When CPR was greater than 1 (154 cases), most of these babies (93 %) had good APGAR scores. When CPR was less than or equal to 1, those babies had low APGAR scores.

When CPR was greater than 1 (152 cases), 93 % of the babies had normal birth weight. When it was less than or equal to 1, most of the babies had low birth weight (76 and 80 %, respectively).

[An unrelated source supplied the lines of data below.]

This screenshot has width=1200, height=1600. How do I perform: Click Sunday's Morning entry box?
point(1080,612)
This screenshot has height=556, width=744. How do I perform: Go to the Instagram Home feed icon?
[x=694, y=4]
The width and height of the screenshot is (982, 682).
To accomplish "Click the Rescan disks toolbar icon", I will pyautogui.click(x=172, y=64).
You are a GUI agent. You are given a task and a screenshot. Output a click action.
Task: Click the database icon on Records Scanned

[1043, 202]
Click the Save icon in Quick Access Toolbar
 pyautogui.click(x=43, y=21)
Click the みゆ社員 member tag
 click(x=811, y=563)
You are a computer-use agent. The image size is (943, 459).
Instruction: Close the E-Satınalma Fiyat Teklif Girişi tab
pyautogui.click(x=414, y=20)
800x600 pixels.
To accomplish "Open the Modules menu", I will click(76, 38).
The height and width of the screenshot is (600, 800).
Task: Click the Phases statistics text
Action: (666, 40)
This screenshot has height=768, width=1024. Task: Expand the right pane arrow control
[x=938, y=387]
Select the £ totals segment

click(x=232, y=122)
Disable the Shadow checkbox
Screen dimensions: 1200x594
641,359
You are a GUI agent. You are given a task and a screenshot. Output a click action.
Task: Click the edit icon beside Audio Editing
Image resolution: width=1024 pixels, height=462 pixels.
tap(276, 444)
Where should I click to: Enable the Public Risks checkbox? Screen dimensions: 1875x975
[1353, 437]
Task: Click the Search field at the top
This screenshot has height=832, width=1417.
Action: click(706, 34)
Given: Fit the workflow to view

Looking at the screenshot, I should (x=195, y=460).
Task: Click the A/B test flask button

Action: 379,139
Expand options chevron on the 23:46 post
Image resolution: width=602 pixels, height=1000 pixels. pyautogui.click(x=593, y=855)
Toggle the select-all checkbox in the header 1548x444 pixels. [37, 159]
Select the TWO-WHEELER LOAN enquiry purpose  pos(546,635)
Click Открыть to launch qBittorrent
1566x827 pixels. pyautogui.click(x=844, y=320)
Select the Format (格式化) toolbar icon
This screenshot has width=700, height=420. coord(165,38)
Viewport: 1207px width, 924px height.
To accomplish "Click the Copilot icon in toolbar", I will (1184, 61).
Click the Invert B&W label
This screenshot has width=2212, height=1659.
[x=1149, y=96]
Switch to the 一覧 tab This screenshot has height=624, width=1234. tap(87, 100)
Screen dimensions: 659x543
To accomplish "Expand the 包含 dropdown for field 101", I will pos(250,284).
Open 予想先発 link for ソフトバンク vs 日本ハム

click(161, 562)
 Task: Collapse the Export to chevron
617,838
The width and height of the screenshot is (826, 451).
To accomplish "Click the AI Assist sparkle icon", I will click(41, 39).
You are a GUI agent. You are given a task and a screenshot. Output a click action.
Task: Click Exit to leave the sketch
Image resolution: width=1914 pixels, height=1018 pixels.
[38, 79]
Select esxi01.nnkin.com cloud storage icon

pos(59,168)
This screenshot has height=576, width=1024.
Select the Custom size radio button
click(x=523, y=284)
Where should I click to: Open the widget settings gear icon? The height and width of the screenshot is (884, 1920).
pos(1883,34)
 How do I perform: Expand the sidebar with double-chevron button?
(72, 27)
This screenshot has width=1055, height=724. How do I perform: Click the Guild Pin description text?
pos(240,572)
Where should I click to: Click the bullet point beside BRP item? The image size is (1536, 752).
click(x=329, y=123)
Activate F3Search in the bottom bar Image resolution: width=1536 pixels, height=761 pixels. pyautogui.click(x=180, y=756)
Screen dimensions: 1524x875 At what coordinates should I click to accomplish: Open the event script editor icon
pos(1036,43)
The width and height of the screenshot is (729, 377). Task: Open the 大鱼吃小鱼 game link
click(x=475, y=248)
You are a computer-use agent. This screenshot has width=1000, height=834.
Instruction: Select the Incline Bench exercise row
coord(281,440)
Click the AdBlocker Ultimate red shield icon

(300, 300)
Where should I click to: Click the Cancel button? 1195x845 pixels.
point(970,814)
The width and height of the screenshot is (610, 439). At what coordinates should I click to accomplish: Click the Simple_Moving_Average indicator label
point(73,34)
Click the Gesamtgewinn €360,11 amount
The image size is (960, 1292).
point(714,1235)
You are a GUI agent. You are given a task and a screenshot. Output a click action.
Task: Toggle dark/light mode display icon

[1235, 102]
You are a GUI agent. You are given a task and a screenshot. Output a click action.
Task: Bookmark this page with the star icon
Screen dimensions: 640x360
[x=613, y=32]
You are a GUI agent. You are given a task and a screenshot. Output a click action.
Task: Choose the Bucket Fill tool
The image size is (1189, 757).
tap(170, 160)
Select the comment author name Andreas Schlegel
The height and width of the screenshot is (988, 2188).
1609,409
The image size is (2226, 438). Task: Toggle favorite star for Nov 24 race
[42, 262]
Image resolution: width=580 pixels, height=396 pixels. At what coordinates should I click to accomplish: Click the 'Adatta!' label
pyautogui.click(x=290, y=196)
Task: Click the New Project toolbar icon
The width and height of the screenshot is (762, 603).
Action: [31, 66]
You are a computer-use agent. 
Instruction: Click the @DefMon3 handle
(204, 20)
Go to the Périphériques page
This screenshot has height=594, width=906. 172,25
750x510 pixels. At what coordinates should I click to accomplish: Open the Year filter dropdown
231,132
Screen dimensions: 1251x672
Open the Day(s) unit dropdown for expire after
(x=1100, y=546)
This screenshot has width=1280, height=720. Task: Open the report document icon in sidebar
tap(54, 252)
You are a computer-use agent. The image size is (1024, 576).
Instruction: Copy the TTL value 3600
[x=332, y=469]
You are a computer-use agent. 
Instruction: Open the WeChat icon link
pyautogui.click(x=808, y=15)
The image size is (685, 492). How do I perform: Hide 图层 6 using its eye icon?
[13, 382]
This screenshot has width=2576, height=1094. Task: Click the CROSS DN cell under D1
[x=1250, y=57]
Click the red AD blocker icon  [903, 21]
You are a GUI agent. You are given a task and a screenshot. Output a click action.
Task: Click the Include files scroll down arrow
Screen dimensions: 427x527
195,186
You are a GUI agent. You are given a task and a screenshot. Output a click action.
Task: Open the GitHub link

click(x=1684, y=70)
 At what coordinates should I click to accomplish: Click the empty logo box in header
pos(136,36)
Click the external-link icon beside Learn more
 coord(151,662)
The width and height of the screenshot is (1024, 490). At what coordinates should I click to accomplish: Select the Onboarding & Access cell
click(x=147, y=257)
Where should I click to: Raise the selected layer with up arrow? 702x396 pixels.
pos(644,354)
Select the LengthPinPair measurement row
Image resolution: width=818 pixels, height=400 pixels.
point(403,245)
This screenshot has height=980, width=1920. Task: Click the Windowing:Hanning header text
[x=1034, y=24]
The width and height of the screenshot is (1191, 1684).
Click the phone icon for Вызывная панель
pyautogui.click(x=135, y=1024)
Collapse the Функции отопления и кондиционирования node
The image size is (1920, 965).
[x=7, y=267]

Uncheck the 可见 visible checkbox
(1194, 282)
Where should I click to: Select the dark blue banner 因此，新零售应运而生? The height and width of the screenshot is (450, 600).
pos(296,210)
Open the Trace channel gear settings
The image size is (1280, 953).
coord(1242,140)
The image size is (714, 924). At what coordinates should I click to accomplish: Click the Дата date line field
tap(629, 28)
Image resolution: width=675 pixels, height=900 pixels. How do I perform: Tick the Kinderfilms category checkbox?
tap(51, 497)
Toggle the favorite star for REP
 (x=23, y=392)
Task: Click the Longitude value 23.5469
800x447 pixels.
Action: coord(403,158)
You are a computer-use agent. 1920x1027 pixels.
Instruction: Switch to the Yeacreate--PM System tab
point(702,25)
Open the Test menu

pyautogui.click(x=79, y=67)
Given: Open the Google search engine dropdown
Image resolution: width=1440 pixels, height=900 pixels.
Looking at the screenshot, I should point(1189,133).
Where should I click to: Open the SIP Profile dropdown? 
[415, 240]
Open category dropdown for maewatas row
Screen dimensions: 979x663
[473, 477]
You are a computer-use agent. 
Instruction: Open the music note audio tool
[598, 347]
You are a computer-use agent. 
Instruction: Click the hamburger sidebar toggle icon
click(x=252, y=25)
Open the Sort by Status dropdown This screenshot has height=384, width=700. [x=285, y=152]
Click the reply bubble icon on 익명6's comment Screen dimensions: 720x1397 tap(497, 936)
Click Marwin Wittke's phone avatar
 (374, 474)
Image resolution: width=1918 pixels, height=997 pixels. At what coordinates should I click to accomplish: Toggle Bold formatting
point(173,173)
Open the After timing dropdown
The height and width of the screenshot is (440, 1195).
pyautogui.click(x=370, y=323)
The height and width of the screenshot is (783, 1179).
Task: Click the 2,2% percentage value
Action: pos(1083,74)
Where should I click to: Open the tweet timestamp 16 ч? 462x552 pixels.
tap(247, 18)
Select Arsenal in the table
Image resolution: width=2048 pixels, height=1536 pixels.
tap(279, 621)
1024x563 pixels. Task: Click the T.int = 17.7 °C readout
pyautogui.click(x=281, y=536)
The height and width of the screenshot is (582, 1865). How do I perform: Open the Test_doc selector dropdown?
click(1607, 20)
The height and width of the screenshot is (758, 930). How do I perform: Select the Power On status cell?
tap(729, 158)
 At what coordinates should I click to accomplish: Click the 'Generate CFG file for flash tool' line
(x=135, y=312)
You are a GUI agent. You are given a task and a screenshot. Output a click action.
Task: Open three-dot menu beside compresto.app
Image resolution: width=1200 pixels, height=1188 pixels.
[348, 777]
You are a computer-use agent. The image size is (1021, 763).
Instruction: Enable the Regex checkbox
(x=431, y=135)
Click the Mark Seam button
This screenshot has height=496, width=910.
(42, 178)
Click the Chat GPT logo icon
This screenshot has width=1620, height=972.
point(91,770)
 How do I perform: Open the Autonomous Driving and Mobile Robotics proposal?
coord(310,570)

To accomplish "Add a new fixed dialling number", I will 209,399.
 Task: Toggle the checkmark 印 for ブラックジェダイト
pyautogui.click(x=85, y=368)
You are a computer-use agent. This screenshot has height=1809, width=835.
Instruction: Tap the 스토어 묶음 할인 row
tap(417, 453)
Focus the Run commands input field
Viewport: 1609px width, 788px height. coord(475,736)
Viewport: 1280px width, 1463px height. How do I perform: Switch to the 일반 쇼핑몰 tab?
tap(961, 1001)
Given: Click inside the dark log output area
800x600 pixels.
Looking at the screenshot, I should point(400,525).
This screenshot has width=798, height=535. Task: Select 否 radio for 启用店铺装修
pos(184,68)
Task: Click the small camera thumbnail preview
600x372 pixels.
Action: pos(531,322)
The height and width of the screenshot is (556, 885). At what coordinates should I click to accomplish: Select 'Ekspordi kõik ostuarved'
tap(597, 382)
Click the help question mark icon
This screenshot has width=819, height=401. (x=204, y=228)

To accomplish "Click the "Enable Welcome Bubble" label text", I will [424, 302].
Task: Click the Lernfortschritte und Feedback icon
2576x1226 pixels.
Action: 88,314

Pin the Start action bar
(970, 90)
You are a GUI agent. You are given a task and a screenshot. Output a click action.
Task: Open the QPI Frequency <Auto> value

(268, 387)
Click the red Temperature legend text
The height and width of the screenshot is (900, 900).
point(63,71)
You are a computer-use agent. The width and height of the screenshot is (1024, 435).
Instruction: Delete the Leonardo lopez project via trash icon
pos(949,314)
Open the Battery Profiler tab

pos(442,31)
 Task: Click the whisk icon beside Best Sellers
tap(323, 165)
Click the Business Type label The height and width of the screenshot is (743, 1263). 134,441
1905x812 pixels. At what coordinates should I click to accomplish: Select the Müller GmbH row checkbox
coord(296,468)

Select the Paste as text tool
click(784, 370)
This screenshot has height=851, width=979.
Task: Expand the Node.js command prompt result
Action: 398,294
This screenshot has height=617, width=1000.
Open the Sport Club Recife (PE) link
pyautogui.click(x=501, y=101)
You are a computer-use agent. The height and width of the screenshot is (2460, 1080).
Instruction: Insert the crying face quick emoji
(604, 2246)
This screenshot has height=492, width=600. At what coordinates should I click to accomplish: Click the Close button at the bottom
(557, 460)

Similarly, when CPR was less than or equal to 1, most of the babies required NICU admission.

Risk Factors

Among the total 15 cases of IUGR, 11 cases belonged to Group III, indicating a higher association with abnormal Doppler and abnormal NST.

Birth Weight

Doppler abnormality was associated with a higher incidence of low-birth-weight babies. In Group I, there were only 2 % cases with low birth weight. In Group IIA, where Doppler was normal about 70 % babies had normal weight. This indicates good correlation between normal Doppler findings and the growth of the fetus. Coming to Group IIB, out of the 10 cases, 6 cases had low-birth-weight babies. In these cases, NST was still reactive and these babies had better outcome though they were admitted in NICU when compared to the Group III cases where NST was also non-reactive. In this group (both abnormal), about 80 % babies had low birth weight and most of them were admitted in NICU with 36 % cases having a longer duration of stay. Considering NST as a test of well-being when it is reactive, surely it indicates a better prognosis.

APGAR

Among the 29 cases in Group IIA, where decision was taken based on non-reactive NST, only 9 cases had low APGAR which proves the false positivity of NST. In Group IIB, there were 7 cases with low APGAR. The reason behind this though the NST was reactive, could have been the fact that these fetuses were already compromised (had abnormal Doppler findings) and could have faced an acute insult during the process of labor. Anyway these babies had better outcome when compared to Group III babies of which 98 % had low APGAR.

Ventilator Support

When both Doppler and NST were abnormal, six of the babies needed ventilator’s support and three of them died. All three of the babies were born to mothers with severe preeclampsia. These patients had already developed irreversible changes in Doppler when they had their first visit to our hospital.

Conclusion

The main aim of this study was to use the time-tested methods of fetal surveillance, the Doppler velocimetry and non-stress test to precisely predict the perinatal outcome in high-risk pregnancies and find out which is superior.

Not all high-risk pregnancies with abnormal Doppler alone are indications for immediate termination. Those with abnormal Doppler with reactive NST could be successfully monitored and can be prolonged so that the little time period available can be utilized for steroid prophylaxis and planning the mode of delivery rather than an immediate cesarean section.

On the contrary, a non-reactive NST with a normal Doppler study need not necessarily mean an adverse outcome. Considering the high false-positive rate of NST, it is better to look beyond and take a wise decision to avoid unnecessary cesarean sections.

Also it is found that an abnormal Doppler with a non-reactive NST is definitely associated with an adverse perinatal outcome than when only one of the above was abnormal. The incidence of premature induction, cesarean section for fetal distress, low APGAR, NICU admissions and need for ventilation were more in cases where both these tests were abnormal. Hence by combining the two, and acting appropriately, the incidence of adverse perinatal outcome may be reduced.

In pregnancies with multiple high-risk conditions, it is recommended to initiate testing as early as 26–28 weeks of gestation.

Initiation of testing at 32–34 weeks of gestation is considered appropriate for pregnancies with increased risk of adverse outcome. A reassuring test should be repeated weekly or, depending on the test used and the presence of certain high-risk conditions, twice weekly until delivery.

Hence, no single test result should be considered for decision making in case of high-risk pregnancy because each test reflects different aspects of maternal and fetal pathophysiology. It is advisable to repeat the test and combine with other modes of fetal surveillance before decision making to improve the perinatal outcome and for better prediction of adverse events.